Here is what I do regarding server side deletion of records in a listing API:
First of all, as a general principle, I almost never design a database to allow immediate physical deletion of records. That is like driving without a seat belt. Instead, I add a deleted column with type tinyint/bool/bit default 0 to every single table. The front end and all APIs are programmed to filter out deleted rows. This way, if something is accidentally deleted, it can easily be restored. If a row has been deleted for more than a given period of time, say 12 months, a cleanup script will pick it up and physically trash it and associated child rows out of the database. Remember – disk space is cheap but data loss is costly.
Another way to do this is to keep a DeletedBooks table. Whenever a Book is deleted, make an entry in that table via a trigger or hook or whatever your framework fires off after a record is deleted. I don’t like that as much as the deleted bit column solution because with hooks / triggers things get complicated and data loss can happen unless they are truly ‘transactional’. However, a DeletedBooks table may be easier to put in place in a legacy system that constantly stymies your efforts to make a good API.
Now that our data layer has knowledge of deleted records, we can add a new endpoint for deletes that only returns books that were deleted. This API should be paginated, allow filtering, etc. Note that it includes a date_deleted field in the results, which may be useful to the client. In most cases date_deleted may be substituted for updated_at.
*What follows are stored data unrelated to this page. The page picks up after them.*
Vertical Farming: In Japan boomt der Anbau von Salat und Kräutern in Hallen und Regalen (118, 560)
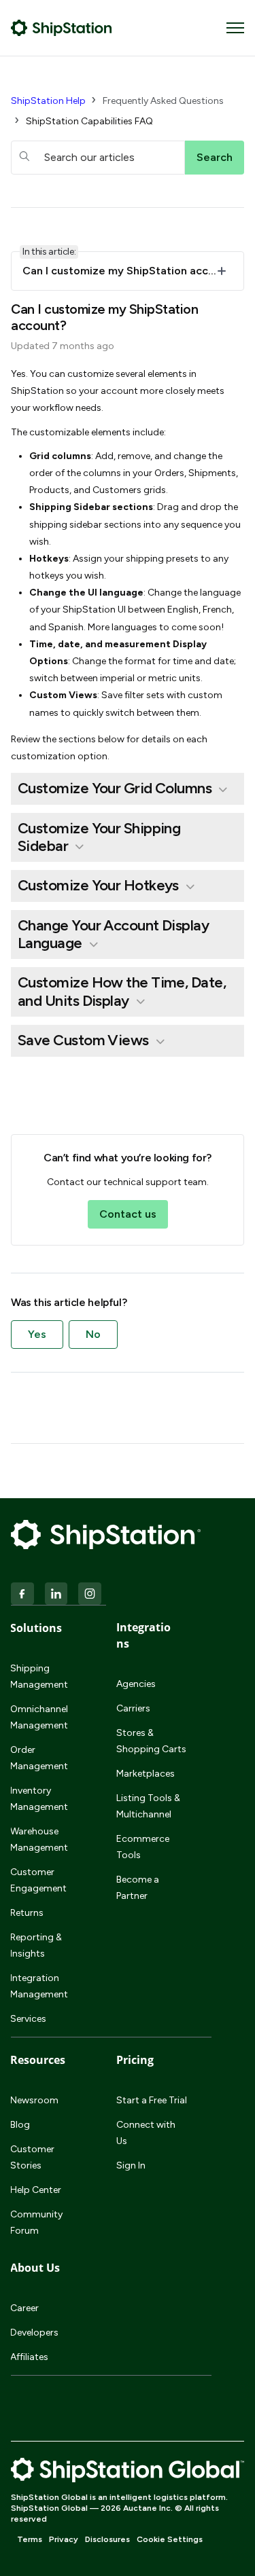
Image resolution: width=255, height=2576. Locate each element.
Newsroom (34, 2100)
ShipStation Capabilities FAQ (89, 121)
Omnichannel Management (39, 1717)
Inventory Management (39, 1799)
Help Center (35, 2190)
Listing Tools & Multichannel (148, 1806)
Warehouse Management (39, 1839)
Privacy (63, 2539)
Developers (34, 2332)
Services (28, 2019)
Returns (27, 1913)
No (93, 1334)
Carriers (133, 1708)
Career (24, 2308)
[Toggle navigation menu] (235, 27)
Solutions (36, 1627)
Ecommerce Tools (142, 1847)
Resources (37, 2059)
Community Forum (36, 2222)
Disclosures (107, 2539)
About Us (35, 2267)
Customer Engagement (38, 1880)
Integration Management (39, 1986)
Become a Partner (137, 1888)
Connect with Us (145, 2133)
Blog (20, 2124)
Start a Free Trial (151, 2100)
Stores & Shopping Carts (151, 1741)
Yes (37, 1334)
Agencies (136, 1684)
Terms (29, 2539)
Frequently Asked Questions (163, 101)
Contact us (127, 1214)
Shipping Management (39, 1676)
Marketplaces (145, 1773)
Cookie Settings (170, 2539)
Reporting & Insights (36, 1945)
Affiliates (29, 2357)
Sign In (131, 2165)
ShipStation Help (48, 101)
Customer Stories (32, 2157)
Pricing (135, 2059)
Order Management (39, 1758)
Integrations (143, 1635)
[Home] (61, 28)
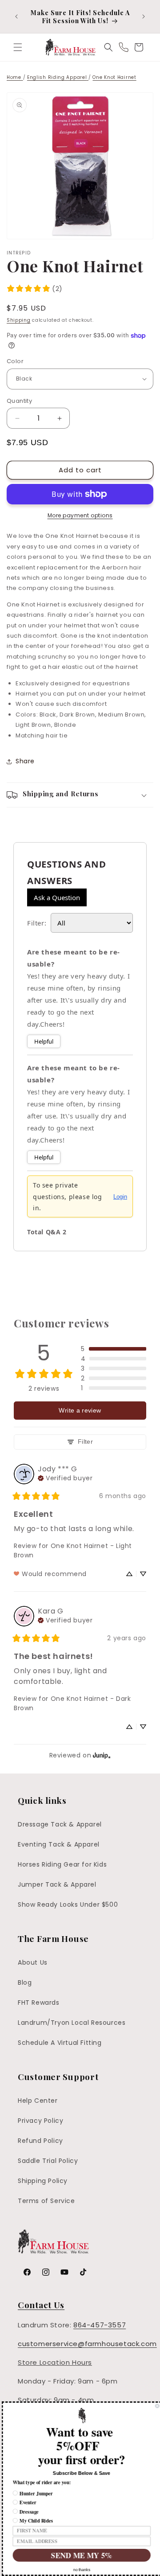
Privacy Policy (40, 2120)
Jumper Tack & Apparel (57, 1884)
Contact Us (41, 2304)
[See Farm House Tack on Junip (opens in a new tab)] (102, 1755)
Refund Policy (40, 2140)
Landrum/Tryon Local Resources (71, 2022)
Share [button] (25, 761)
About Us (33, 1962)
# listing of deleted book records! GET /books_deleted { record_count: 50, page: 1, results: [ {title: "Algebra II", id: "29898" date_deleted: "2016-08-20 T18:25:43.511Z" }, {title: "Trig for Kids", id: "59788" date_deleted: "2016-08-17 T07:54:44.789Z" }, .... ] }
You could also add a deleted parameter to the original listing API to filter for deleted records:
GET /books?deleted=1
A similar implementation can be created for records that disappear for whatever reason – moved to a different account, re-classified, merged, or tossed around like rag dolls. The basic idea is to expose data so clients can decipher what the heck happened instead of having to page through the entire listing API to piece it together.
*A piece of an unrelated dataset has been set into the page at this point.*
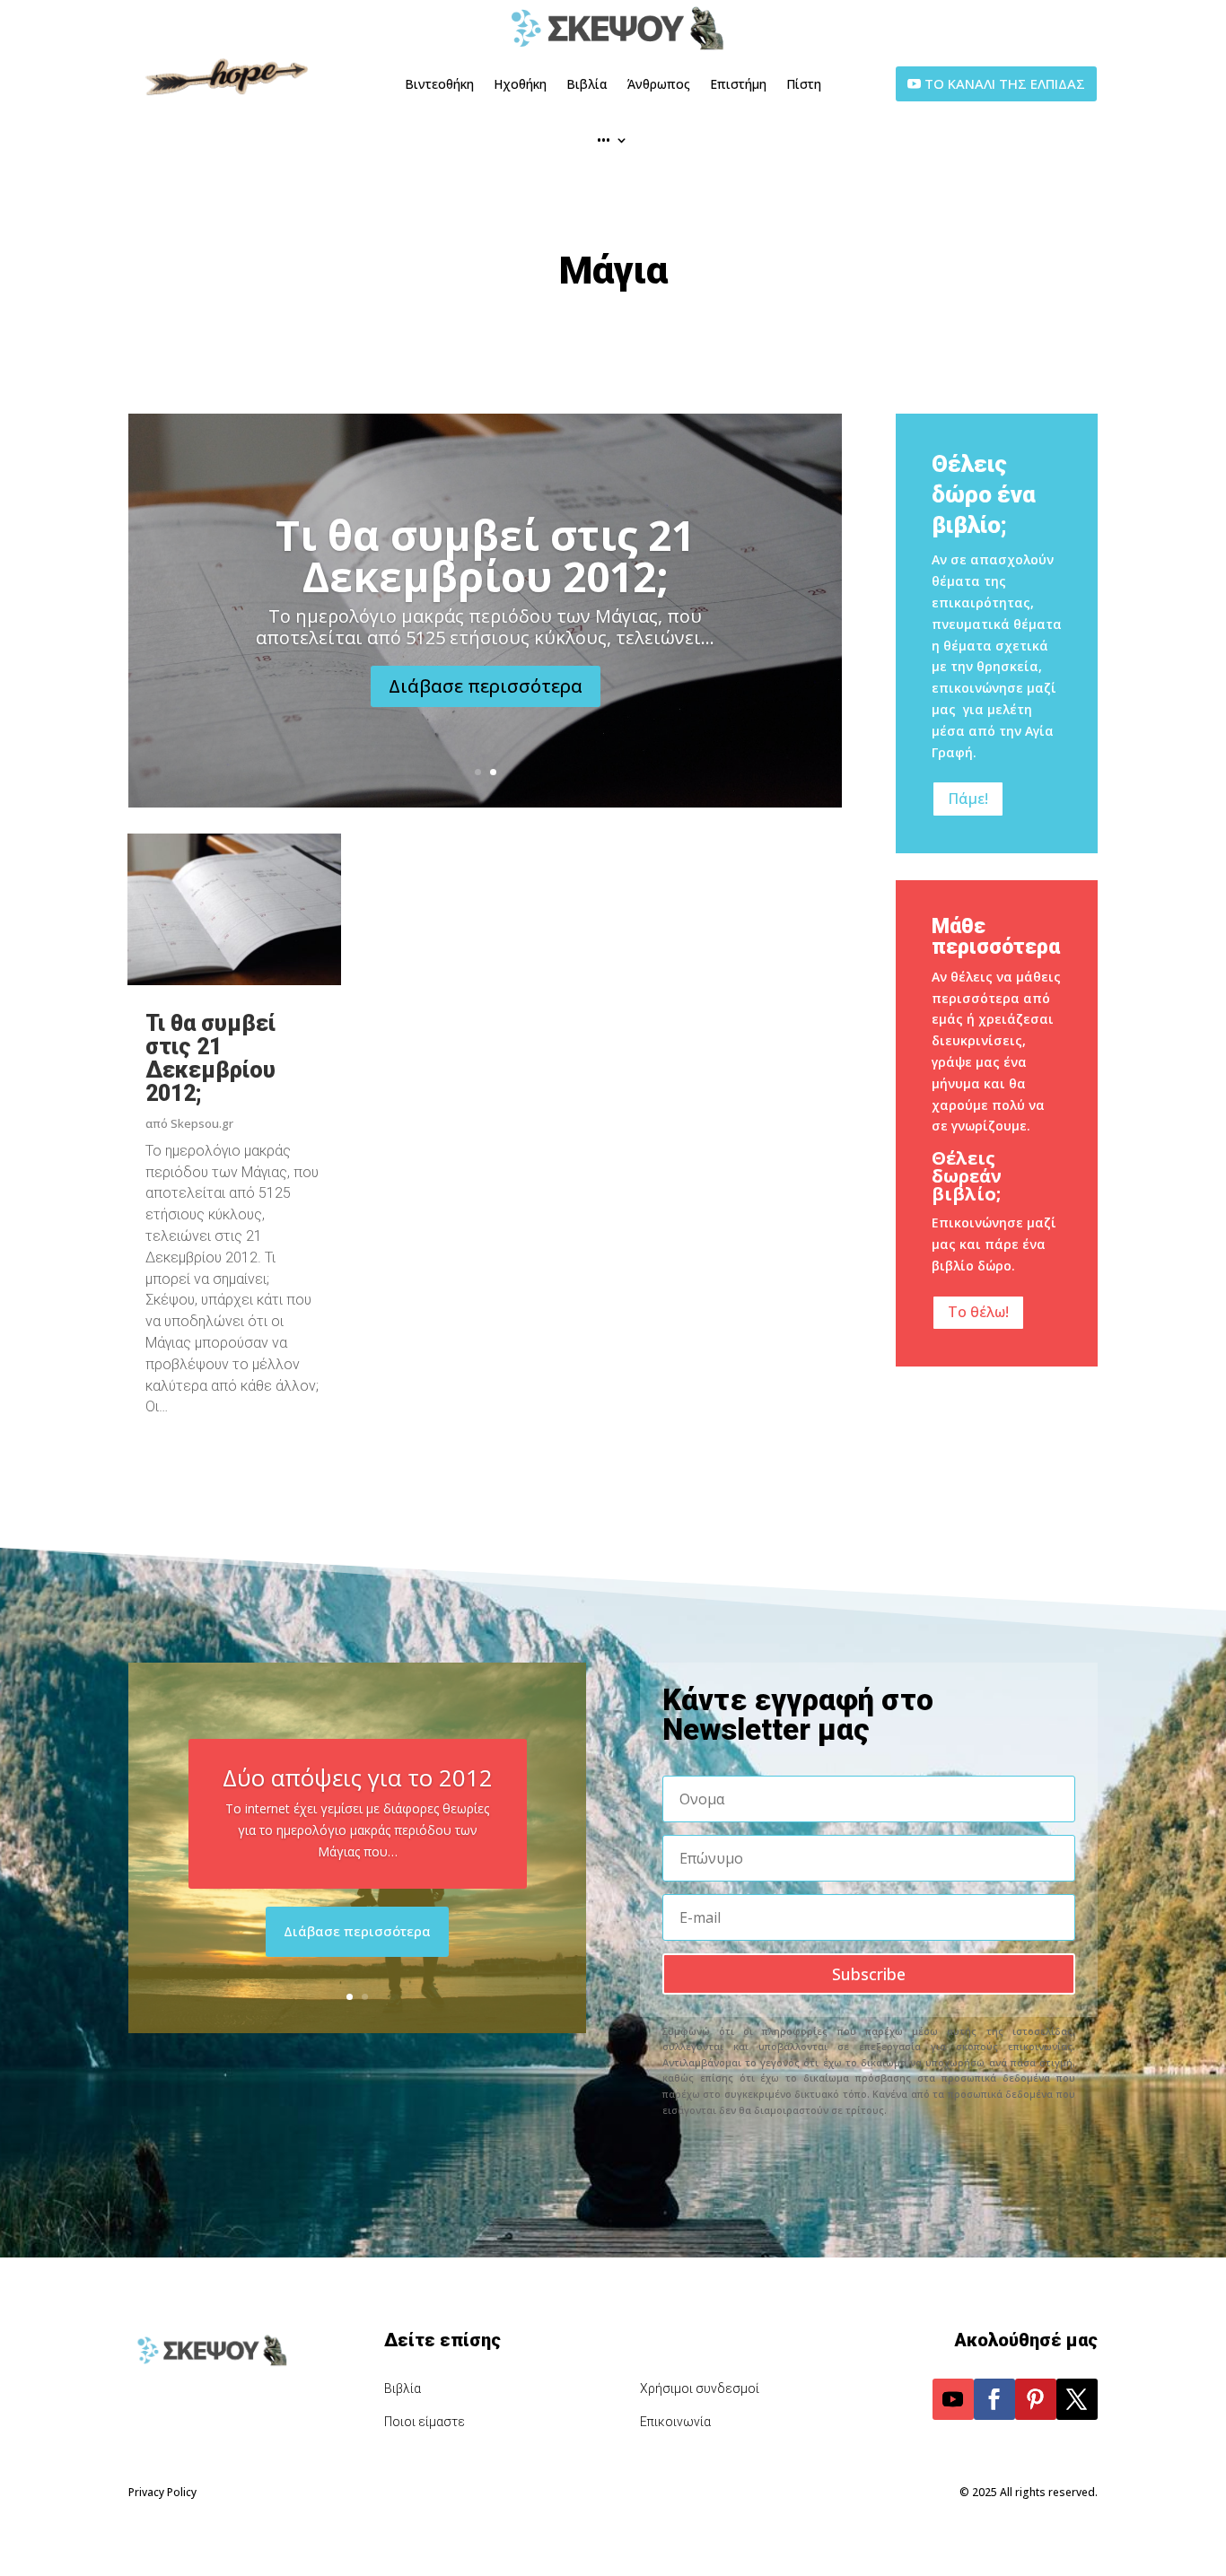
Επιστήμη (738, 83)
All the other ‘best practices’ for REST APIs:
If you’ve read this far you are probably committed to building a good API. Thank you. It is a thankless job like many in ‘backend’ software, but let me again say Thank You. Unfortunately, people usually don’t notice when things go smooth, but a bad API is very easy to notice. Perhaps a few developers have suffered permanent IQ degradation from being forced to write code against poorly designed, undocumented, and jenky APIs. Together, we can ensure this is a thing of the past.
All the docs I’ve read say a good API should emit JSON and XML. Your framework should handle that for you, so I won’t say anything more about that.
Eg:
GET /books.json -> spits out JSON GET /books.xml -> spits out XML
Successful requests should also return the http status code of 200.
Here are some other status codes you’ll want to use in your API.
- 400 – bad request (inputs invalid, something screwed up on their end)
- 401 – unauthorized (user is not authenticated or can’t access this particular thing)
- 404 – not found (just like a page not found error on the web)
- 405 – method not allowed (eg, client tired to POST to an endpoint that only allows GET requests)
- 500 – internal server error (something screwed up on your end, I hope you logged the details?)
For a complete list of HTTP status codes see:
http://www.restapitutorial.com/httpstatuscodes.html
Other good tips I’ve seen include: Versioning your API, use verbs correctly (GET, POST, DELETE, PUT, …), use SSL, document it, etc.